Para Marques, “hoje está sendo quase a mesma coisa”, ser atendido na rede pública de saúde ou na rede privada, porque também existe demora no atendimento privado. “Já se chegou a esperar duas ou três horas para haver atendimento”, frisou ele, na frente de um consultório particular.
Usuários não apresentam reclamações
O presidente do Sindicato dos Estabelecimentos de Serviços de Saúde do Rio Grande do Norte (Sindsern), médico Elson de Souza Miranda, explicou que a instituição nunca recebeu reclamação contra a má prestação de atendimento por algum paciente. “Não chegou nenhuma reclamação desse tipo, mas, geralmente, reclamam das próprias operadoras ou se recorre ao Procon”, disse ele, por telefone, porque se encontra fora do Estado. Elson Miranda afirmou, ainda, que quando se trata de atraso no atendimento de uma consulta médica, o fórum adequado para a denúncia é o Conselho Regional de Medicina.

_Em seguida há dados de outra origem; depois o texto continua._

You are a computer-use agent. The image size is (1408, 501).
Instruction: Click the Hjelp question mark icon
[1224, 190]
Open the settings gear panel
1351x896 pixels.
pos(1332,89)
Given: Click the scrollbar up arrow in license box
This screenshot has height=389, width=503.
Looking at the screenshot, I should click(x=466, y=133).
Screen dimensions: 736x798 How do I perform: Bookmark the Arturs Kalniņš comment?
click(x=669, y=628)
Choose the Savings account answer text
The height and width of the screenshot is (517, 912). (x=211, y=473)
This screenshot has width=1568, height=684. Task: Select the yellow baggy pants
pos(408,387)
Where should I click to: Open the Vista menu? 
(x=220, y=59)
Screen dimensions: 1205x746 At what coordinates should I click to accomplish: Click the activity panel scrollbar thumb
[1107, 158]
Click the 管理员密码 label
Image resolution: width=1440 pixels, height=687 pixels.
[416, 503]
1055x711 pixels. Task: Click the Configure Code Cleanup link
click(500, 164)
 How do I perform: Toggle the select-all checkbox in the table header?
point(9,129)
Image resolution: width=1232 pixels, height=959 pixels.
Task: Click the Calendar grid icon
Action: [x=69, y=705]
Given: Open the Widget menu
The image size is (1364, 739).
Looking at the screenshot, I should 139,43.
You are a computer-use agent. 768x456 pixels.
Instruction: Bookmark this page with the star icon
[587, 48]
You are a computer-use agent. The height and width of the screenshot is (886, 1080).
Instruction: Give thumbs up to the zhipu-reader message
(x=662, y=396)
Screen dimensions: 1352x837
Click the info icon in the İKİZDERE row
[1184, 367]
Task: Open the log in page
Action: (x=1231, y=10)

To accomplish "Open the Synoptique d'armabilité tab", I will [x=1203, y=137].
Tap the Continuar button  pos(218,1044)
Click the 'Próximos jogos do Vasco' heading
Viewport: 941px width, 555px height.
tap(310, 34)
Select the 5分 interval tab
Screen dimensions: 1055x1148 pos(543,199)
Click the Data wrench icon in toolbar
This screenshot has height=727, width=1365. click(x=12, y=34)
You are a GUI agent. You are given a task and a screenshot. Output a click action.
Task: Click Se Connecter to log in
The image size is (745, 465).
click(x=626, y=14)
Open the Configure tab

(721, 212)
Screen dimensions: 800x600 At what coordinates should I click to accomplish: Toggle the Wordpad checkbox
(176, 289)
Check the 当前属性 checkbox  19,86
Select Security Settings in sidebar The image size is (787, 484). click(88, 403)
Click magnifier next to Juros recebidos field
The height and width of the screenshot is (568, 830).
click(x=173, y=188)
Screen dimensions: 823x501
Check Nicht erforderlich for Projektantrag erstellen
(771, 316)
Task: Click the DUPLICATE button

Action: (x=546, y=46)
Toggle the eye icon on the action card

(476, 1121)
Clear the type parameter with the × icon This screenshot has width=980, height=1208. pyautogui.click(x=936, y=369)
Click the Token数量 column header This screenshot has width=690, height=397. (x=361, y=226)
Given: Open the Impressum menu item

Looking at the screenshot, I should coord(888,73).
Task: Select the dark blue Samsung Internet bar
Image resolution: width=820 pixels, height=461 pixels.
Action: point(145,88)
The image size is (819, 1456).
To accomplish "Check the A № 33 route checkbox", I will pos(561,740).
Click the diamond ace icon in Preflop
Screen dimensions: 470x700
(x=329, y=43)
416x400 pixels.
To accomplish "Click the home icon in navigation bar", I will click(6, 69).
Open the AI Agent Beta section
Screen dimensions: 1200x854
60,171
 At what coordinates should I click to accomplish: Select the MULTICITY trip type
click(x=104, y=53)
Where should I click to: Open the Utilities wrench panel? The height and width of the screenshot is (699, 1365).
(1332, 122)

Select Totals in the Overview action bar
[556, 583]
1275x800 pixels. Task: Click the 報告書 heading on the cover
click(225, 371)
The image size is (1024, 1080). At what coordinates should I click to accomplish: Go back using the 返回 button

Porém, Miranda disse que é muito relativa a demora, pois depende da especialidade médica e, na maioria das vezes, os problemas que ocorrem são com as operadoras de planos de saúde, “que ficam negando material ou procedimentos, aí o paciente fica chateado mesmo, mas os hospitais não têm culpa”.
Segundo Miranda, quando se trata de uma cirurgia marcada no próprio hospital, por exemplo, não tem como haver demora, porque os hospitais “vive da prestação do serviço e não se justifica atrasar o procedimento”, pois caso já esteja autorizado, “o interesse é fazer o mais rápido possível”.
Quanto ao atendimento nas clínicas, Elson Miranda afirmou que essa demora é muita relativa, pois existem casos de chegar um paciente com uma necessidade mais urgente, a preferência vai ser dele: “Se o caso é de urgência, não é porque alguém chegou primeiro, que tem de ser atendida primeiro”.
Em outras hipóteses, quando há um surto, como o de dengue, não tem como se evitar filas, “porque nem sempre os hospitais estão preparados para atender um volume alto de pacientes”.
Por fim, disse ele, reclamação sempre vai existir, mas o atendimento “varia muito de caso a caso”.
PROCON
O estudante Samie Menezes de Machado se define como “sem sorte”. Durante o tempo em que esperava por atendimento em um hospital que atende pelo plano de saúde dele, no final da manhã de ontem, Samie relatou experiências desagradáveis em relação ao tempo perdido com a espera por atendimento médico. “Numa clínica de oftalmologia, eu cheguei a esperar quatro horas. É um absurdo. Eu não consigo assimilar isso. Nós pagamos caro e não temos acesso a um serviço de qualidade”. Numa clínica de fertilização privada, uma mulher que preferiu manter sua identidade sob sigilo, disse que aguardou quase quatro horas para realizar um exame. “Estou na fase final da minha gestação e preciso fazer um exame chamado monitoragem fetal pelo menos uma vez, por três semanas. A clínica marca uma quantidade enorme de pacientes para o mesmo dia e o resultado e a espera prolongada”, comentou a mulher. Apesar de reclamarem da “ineficiência” do atendimento, os usuários potiguares dos planos de saúde não recorreram ao Procon. O diretor da entidade, Araken Farias, confirmou que não existe nenhuma demanda relacionada à espera por atendimento. “Não temos este tipo de demanda. Temos em relação à negativa de determinados atendimentos, a não realização de procedimentos cirúrgicos, por exemplo. Mas, por atraso, não fomos acionados”, afirmou Araken Farias.